Ты пришел ко мне как к священнику, верно? Ты надо мной шутил и называл меня аббатом Даркуром. Ручной клирик. Ученый-богослов у тебя на жалованье. Я англиканский священник, и даже римско-католическая церковь наконец признала, что мое священство не хуже любого другого. Когда я венчал вас с Марией, у тебя случился приступ ортодоксии и ты хотел, чтобы все было строго как положено. Ну так будь и сейчас ортодоксален. Может быть, Бог уготовал для тебя какое-то другое занятие — и это важнее, чем делать детей. Пускай их делают любители, ходоки, которые ничего другого не умеют. А ты лучше спроси Бога, чего Он от тебя хочет.

— Вот только не надо читать мне проповеди.

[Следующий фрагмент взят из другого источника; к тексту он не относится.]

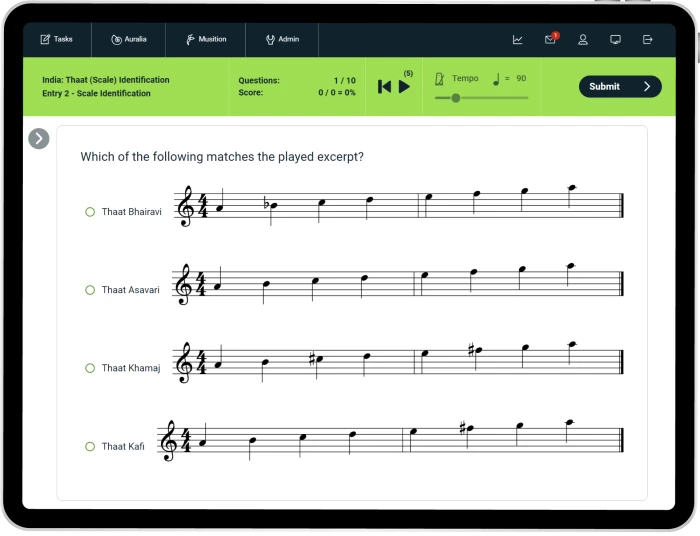Open the Tasks tab
The height and width of the screenshot is (536, 700).
pyautogui.click(x=56, y=40)
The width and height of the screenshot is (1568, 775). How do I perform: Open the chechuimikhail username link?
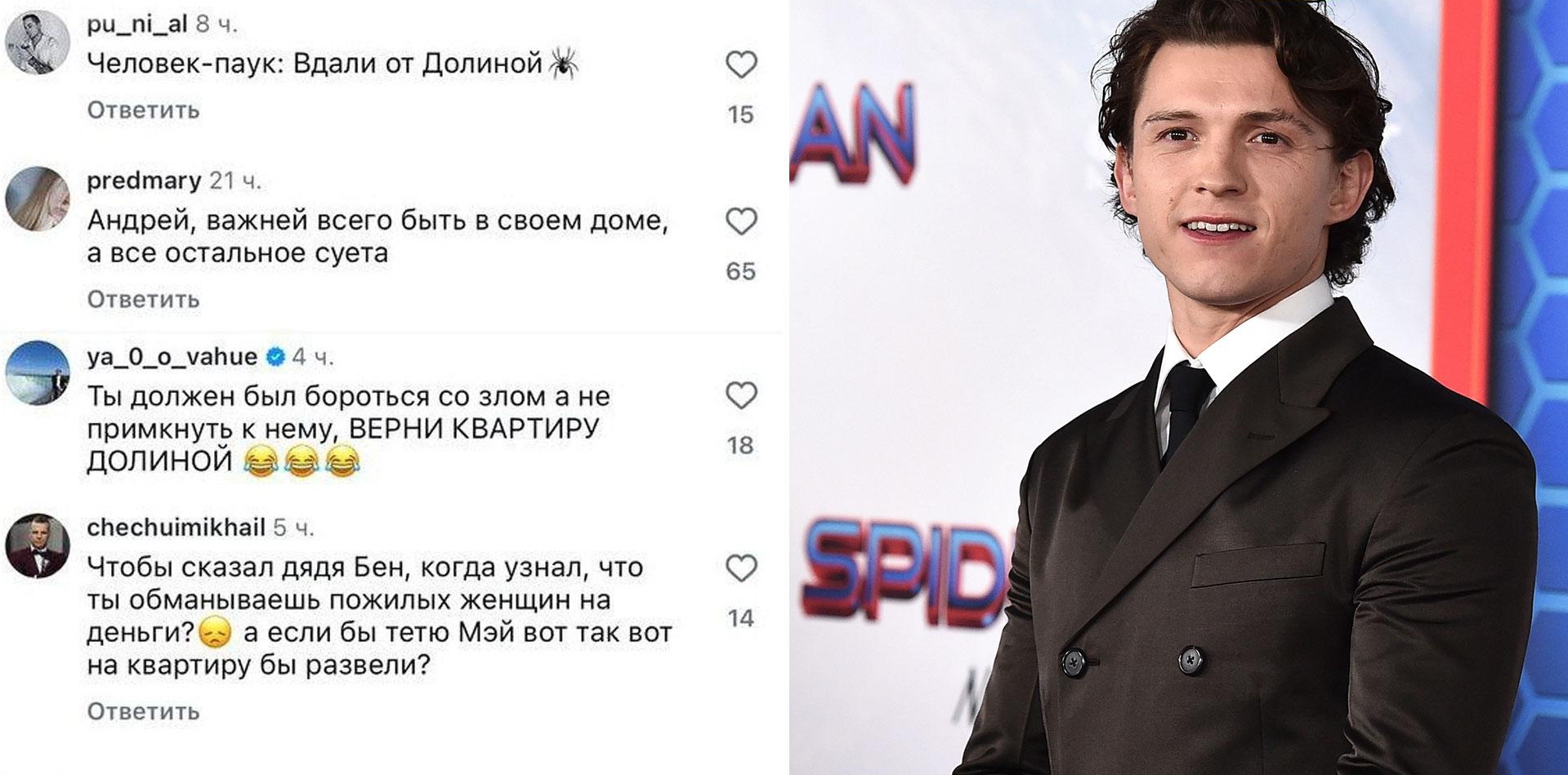point(176,528)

И совершенно напрасно ты тащишь

в эту историю Бога.

— Дурак ты! Думаешь, у меня хватило бы могущества вытащить Его из этой истории? Или откуда бы то ни было еще? Ну хорошо, раз ты такой глупый, можешь не говорить «Бог». В любом случае это слово — лишь обозначение. Говори «Судьба», или «Предопределение», или «Кисмет», или «Жизненная сила», или «Оно», да называй его как хочешь, только не делай вид, что его не существует! И что бы ты ни делал, это «Называй-как-хочешь» вершит часть — очень крохотную часть — своего замысла через тебя, и как бы ты ни притворялся, что живешь свою собственную жизнь под диктовку своего разума, это полная чушь, самообман для идиотов.

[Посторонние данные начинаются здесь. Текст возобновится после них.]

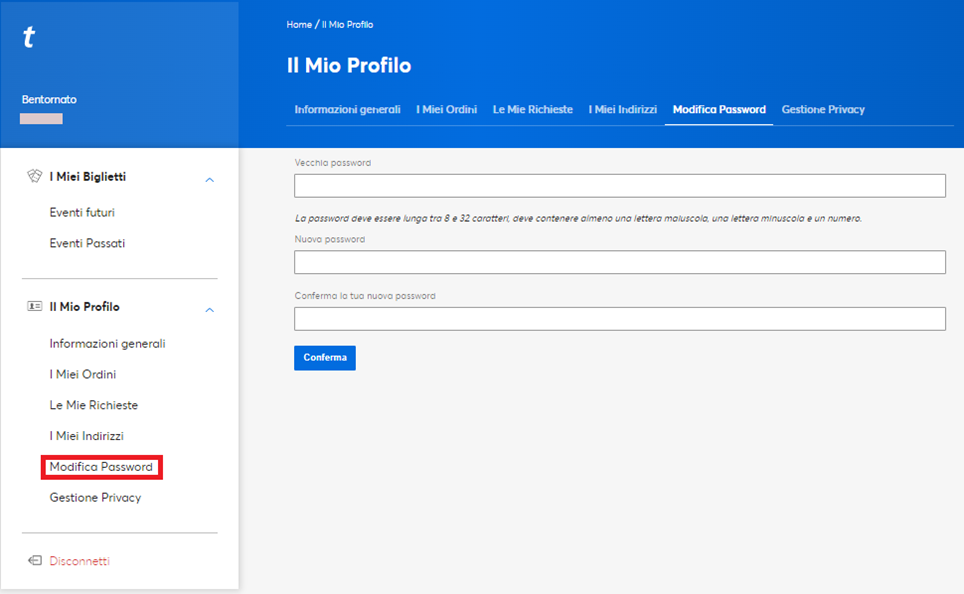Select the I Miei Indirizzi tab
This screenshot has height=594, width=964.
click(622, 110)
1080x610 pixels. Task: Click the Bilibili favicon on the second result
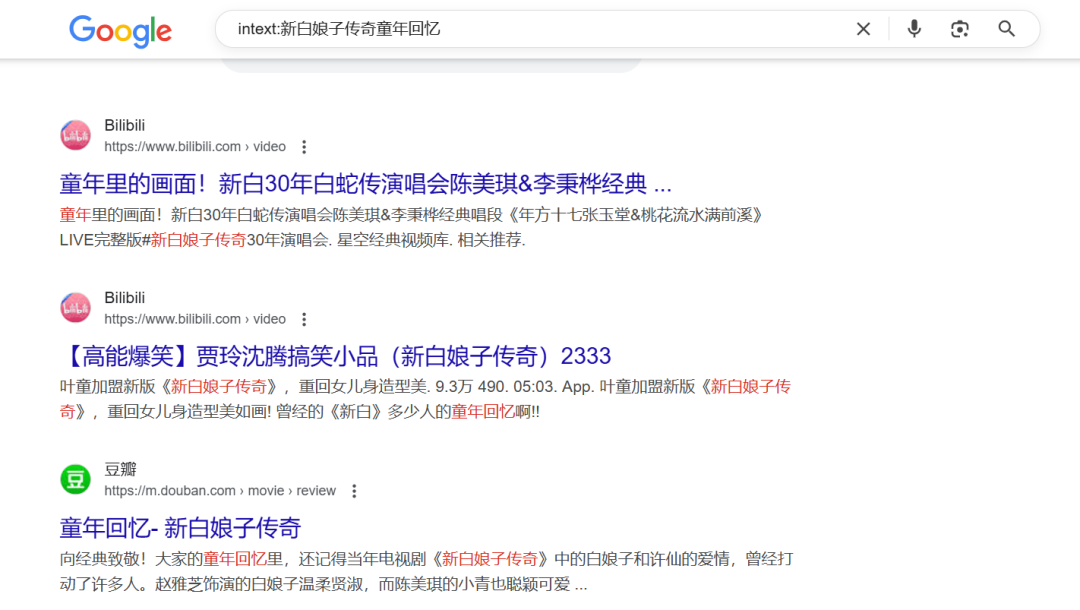pyautogui.click(x=75, y=306)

— Значит, о свободе воли можно забыть?

— О да. У тебя есть свобода делать то, что велит «Называй-как-хочешь», и свобода выполнить его повеление хорошо — или из рук вон плохо, как тебе будет угодно. Короче, свобода играть теми картами, которые тебе розданы.

— Опять проповедуешь!

— И буду проповедовать! Не думай, что сможешь вывернуться. Если ты не спросишь Бога — это мой профессиональный термин для обозначения той силы, о которой мы говорим, — если ты не спросишь Его, чего Он от тебя хочет, Он сам тебе объяснит, совершенно недвусмысленно, а если ты не послушаешь, то тебе будет так плохо, что теперешнее горе покажется детской истерикой из-за конфетки. Тебе нравилось быть ортодоксальным, когда это выглядело красиво. Сейчас это совсем некрасиво, и я советую тебе помнить, что ты мужчина, а не воображать себя конкурентом жеребца Малютки Чарли или какого-нибудь кабана, который кончит свои дни дежурным блюдом в баварском ресторане.

— Так что мне делать?

— Примирись со своим горем и хорошенько, внимательно пересчитай свои удачи.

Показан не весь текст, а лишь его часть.